** TASK DATA **
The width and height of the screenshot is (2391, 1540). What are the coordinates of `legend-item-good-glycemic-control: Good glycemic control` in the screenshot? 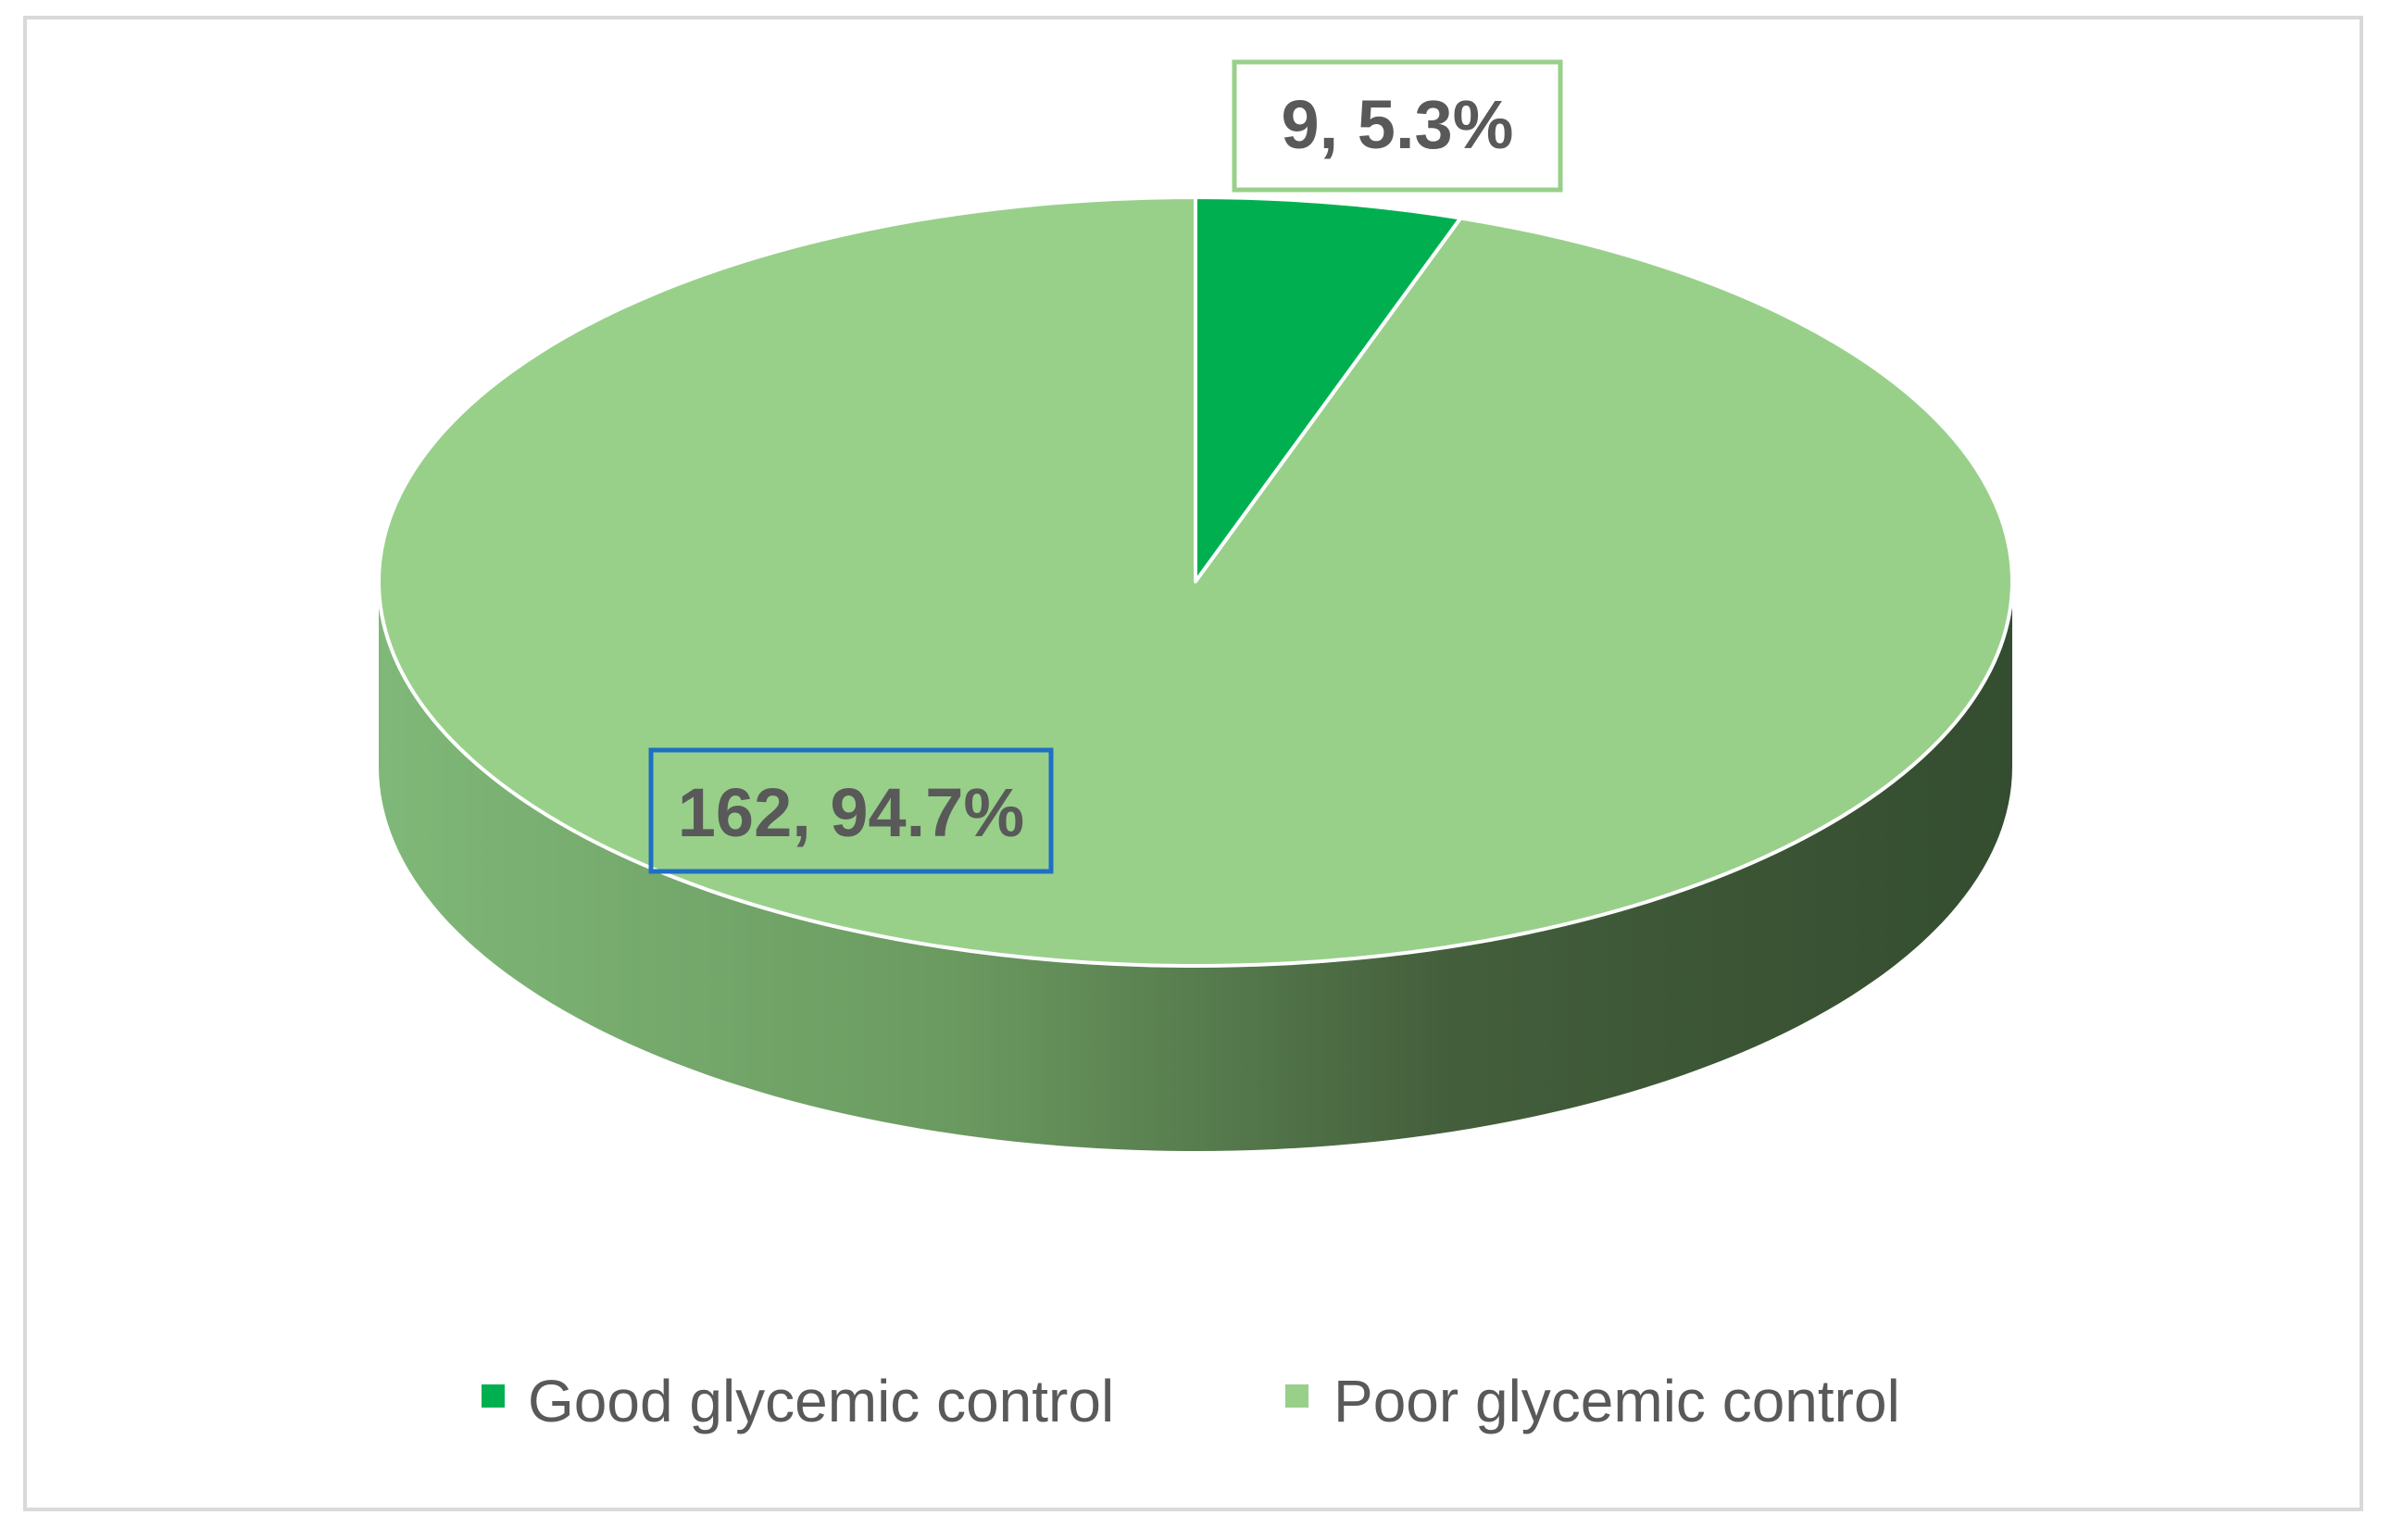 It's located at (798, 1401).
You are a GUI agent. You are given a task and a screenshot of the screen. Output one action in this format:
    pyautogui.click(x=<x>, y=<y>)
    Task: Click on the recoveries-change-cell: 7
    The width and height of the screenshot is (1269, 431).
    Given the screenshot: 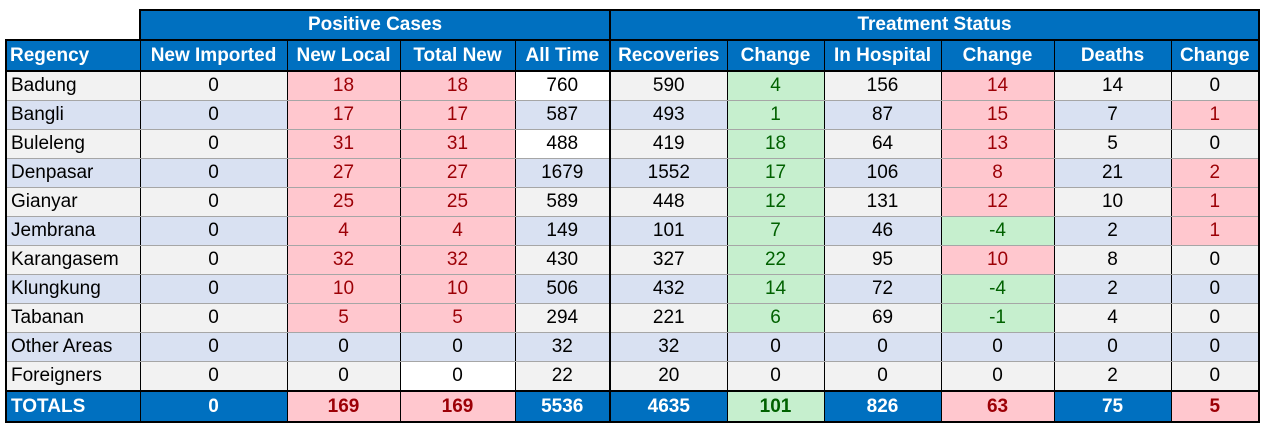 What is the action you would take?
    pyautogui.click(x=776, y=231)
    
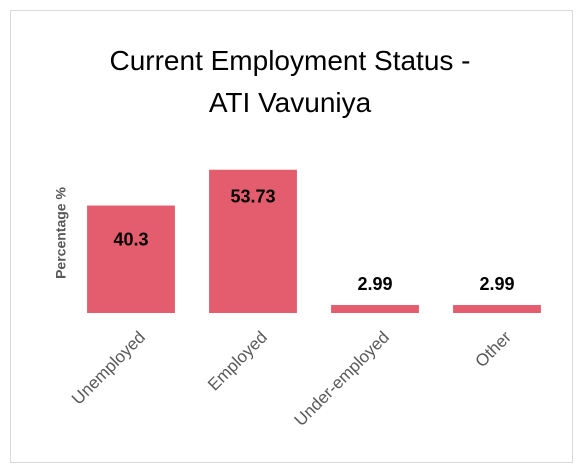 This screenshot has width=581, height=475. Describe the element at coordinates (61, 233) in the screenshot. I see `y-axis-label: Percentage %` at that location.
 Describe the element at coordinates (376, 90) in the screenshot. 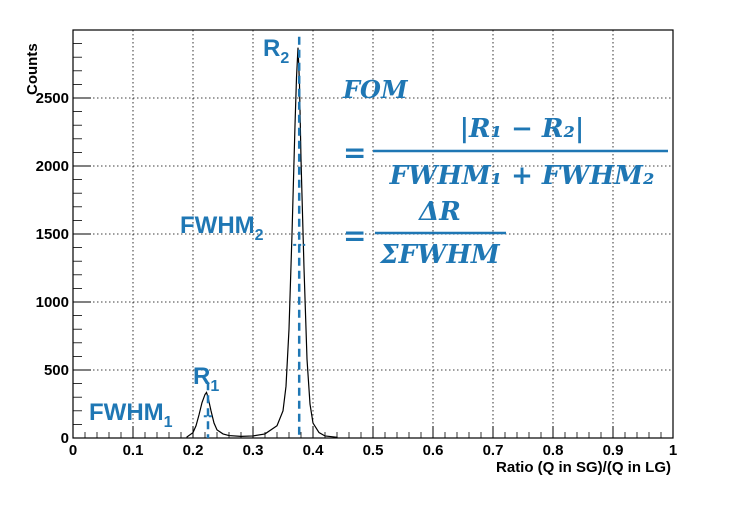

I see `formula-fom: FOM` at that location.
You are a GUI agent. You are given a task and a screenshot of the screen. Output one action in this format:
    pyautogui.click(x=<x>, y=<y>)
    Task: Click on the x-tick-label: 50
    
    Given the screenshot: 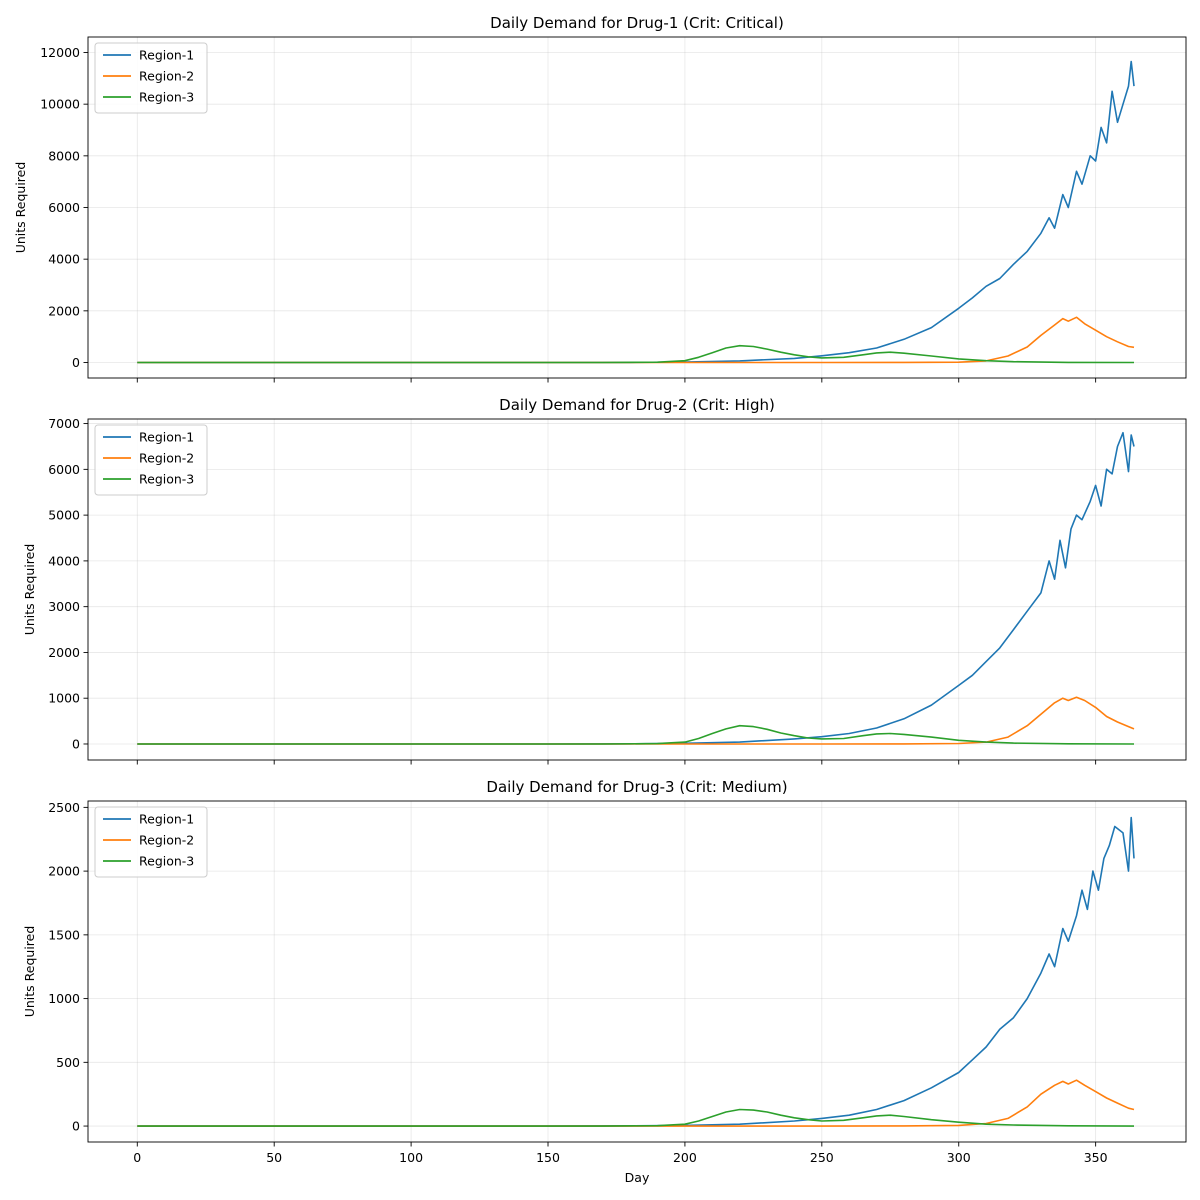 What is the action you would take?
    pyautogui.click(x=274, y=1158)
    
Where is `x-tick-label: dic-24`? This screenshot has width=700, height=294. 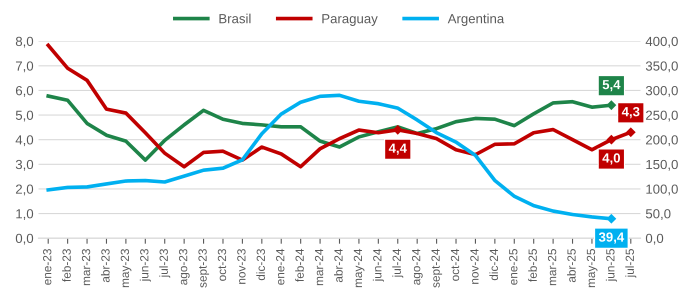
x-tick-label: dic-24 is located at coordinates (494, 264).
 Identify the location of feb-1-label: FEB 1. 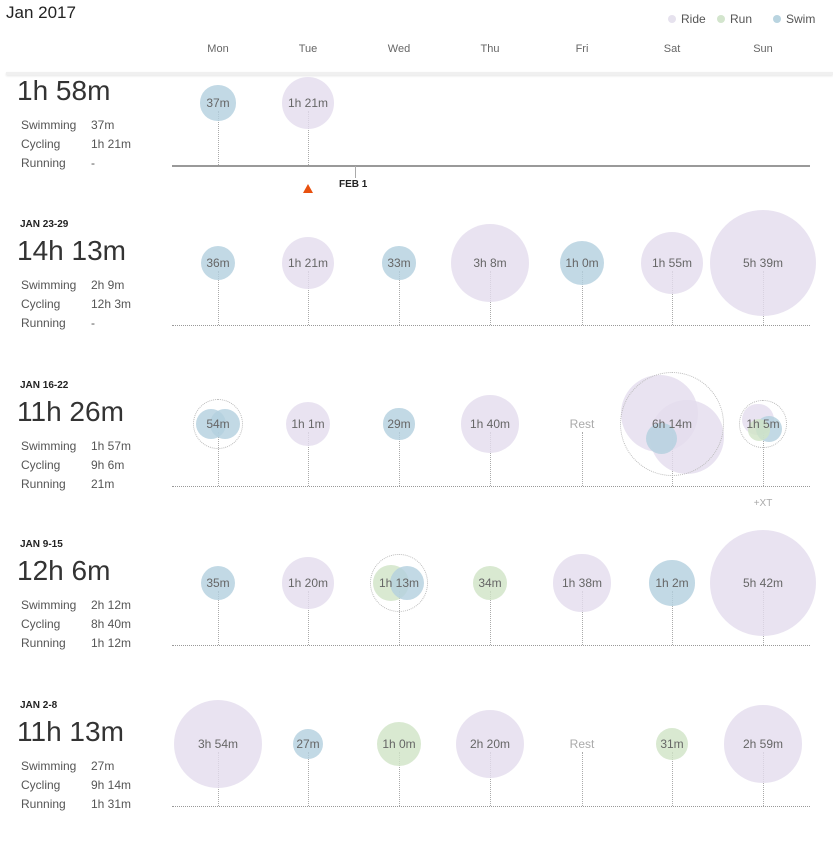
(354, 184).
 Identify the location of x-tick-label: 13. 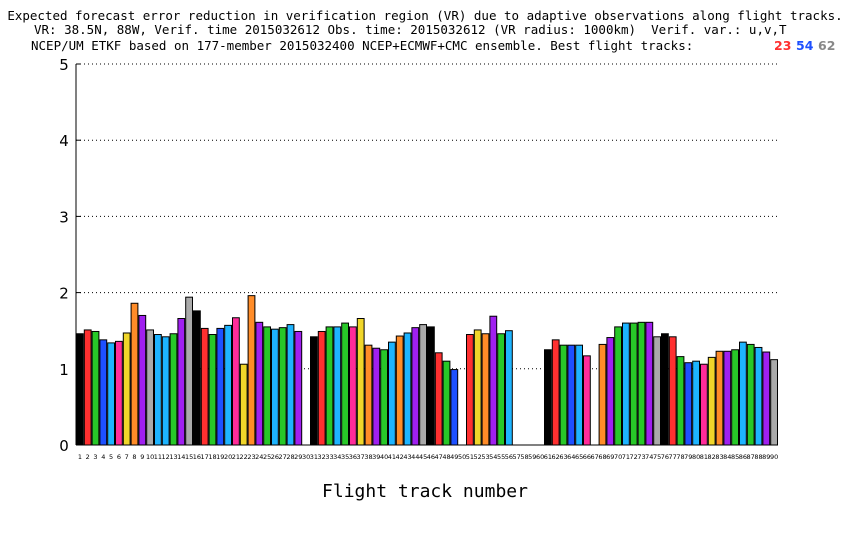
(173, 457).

** WORK TO BE COMPLETED **
Put everything from the line containing "Identify the location of feb-1-label: FEB" down through the end of the records into a Markdown table with the columns Row and Line, numbering each line and skipping blank ones. Leave the pictures out.

** ANSWER SPACE **
| Row | Line |
|---|---|
| 1 |  Identify the location of feb-1-label: FEB 1.  |
| 2 | (354, 184). |
| 3 |  Identify the location of x-tick-label: 13.  |
| 4 | (173, 457). |